5 Nós fomos condicionados a acreditar que a felicidade é uma espécie de competição olímpica onde o vitorioso é quem possui mais dinheiro e bens materiais...

6 O homem mais feliz do planeta hoje, não é dono nem executivo de nenhuma multinacional, não é dependente de celular e nem dirige um BMW; não veste roupa de Armani ou Hugo Boss e, desconhece tanto o Prozac como o Viagra e o Extasis! Ele vive em uma cela de dois por dois num mosteiro de Shechen, no Himalaia, prescinde de dinheiro, competição profissional, vida sexual e prestígio e, além de ser feliz, está ajudando outras pessoas a serem mais felizes!

7 Seu nome é Matthieu Ricard, francês, ocidental por nascimento, budista por convicção e o único entre centenas de voluntários cujo cérebro não só alcançou a máxima qualificação de felicidade prevista pelos métodos científicos, como superou por completo o felizômetro: Os 256 sensores e dezenas de ressonâncias magnéticas aos quais Ricard se submeteu ao longo de vários anos para validar o experimento, não mentem: ali, onde os níveis em simples mortais são muito altos - estresse, medo, frustração - no cérebro de Ricard, estas sensacões limitantes simplesmente não existem!
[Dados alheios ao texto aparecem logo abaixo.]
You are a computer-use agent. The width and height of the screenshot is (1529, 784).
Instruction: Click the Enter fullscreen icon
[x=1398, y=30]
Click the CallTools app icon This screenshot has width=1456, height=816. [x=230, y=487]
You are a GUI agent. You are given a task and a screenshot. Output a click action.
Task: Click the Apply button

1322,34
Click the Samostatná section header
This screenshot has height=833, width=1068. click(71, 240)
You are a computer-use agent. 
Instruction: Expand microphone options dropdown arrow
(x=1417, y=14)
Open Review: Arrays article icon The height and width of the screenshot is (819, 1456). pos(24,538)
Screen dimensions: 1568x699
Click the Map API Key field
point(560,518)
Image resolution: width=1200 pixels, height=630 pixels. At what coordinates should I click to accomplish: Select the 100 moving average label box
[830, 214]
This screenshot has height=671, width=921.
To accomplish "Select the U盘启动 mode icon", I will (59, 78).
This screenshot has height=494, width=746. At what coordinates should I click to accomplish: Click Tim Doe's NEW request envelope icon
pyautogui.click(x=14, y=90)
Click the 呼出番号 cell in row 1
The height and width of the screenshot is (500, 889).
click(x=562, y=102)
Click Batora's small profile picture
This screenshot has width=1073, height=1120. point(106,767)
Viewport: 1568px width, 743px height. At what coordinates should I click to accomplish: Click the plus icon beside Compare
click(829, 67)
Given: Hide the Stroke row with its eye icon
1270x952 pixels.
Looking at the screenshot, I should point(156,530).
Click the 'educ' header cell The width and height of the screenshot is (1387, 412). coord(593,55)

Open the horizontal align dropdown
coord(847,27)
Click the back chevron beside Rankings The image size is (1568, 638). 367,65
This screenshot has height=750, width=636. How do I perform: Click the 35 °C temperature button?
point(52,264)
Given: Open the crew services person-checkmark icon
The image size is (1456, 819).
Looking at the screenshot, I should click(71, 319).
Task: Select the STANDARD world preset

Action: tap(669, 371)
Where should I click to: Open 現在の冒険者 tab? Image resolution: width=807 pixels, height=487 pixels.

8 Mas ao contrário, onde a maioria demonstrou baixíssimos níveis - -satisfação e plenitude existencial - Ricard superou todos os índices. Isto em todas e cada uma das sensações positivas! Daí o título de Homem mais feliz do planeta!, que o monge francês diz não ser importante.

9 Os cientistas nunca encontraram ninguém tão feliz e afirmam, em medições quantificáveis, que Ricard é mesmo o homem mais feliz da terra. O paradoxo do caso não é o fato de ser um homem tão feliz e sim como chegou a se-lo - despreendendo-se de tudo aquilo em que os ocidentais supõem a raiz da felicidade: dinheiro, posses, consumo, consumo, consumo...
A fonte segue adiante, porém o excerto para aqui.